> _Required action_: The records that follow must be repeated exactly, line by line.

[Recorded data]
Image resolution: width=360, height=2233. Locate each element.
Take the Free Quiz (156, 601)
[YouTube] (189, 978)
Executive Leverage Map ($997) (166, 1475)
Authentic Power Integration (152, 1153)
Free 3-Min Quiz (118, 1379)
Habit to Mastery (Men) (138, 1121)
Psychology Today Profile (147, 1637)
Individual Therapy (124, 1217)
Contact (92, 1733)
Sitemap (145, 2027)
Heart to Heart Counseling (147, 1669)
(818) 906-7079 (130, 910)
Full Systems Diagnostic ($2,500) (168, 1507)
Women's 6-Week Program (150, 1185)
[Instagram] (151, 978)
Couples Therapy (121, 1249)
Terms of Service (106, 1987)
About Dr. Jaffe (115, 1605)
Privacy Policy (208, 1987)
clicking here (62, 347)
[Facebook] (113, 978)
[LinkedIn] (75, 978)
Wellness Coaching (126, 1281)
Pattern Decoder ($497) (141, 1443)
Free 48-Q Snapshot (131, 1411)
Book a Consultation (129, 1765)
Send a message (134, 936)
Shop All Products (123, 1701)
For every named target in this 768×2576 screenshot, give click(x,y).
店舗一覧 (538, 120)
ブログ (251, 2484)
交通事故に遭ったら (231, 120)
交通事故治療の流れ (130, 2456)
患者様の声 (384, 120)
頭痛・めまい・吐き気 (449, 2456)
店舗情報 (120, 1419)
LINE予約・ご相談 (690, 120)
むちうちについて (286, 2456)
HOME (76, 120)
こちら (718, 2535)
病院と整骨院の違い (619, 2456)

> _Exercise output_:
Image resolution: width=360, height=2233. Locate each element.
Take the Free Quiz (156, 601)
[YouTube] (189, 978)
Executive Leverage Map ($997) (166, 1475)
Authentic Power Integration (152, 1153)
Free 3-Min Quiz (118, 1379)
Habit to Mastery (Men) (138, 1121)
Psychology Today Profile (147, 1637)
Individual Therapy (124, 1217)
Contact (92, 1733)
Sitemap (145, 2027)
Heart to Heart Counseling (147, 1669)
(818) 906-7079 (130, 910)
Full Systems Diagnostic ($2,500) (168, 1507)
Women's 6-Week Program (150, 1185)
[Instagram] (151, 978)
Couples Therapy (121, 1249)
Terms of Service (106, 1987)
About Dr. Jaffe (115, 1605)
Privacy Policy (208, 1987)
clicking here (62, 347)
[Facebook] (113, 978)
[LinkedIn] (75, 978)
Wellness Coaching (126, 1281)
Pattern Decoder ($497) (141, 1443)
Free 48-Q Snapshot (131, 1411)
Book a Consultation (129, 1765)
Send a message (134, 936)
Shop All Products (123, 1701)
For every named target in this 768×2576 screenshot, give click(x,y).
店舗一覧 (538, 120)
ブログ (251, 2484)
交通事故に遭ったら (231, 120)
交通事故治療の流れ (130, 2456)
患者様の声 (384, 120)
頭痛・めまい・吐き気 (449, 2456)
店舗情報 (120, 1419)
LINE予約・ご相談 (690, 120)
むちうちについて (286, 2456)
HOME (76, 120)
こちら (718, 2535)
病院と整骨院の違い (619, 2456)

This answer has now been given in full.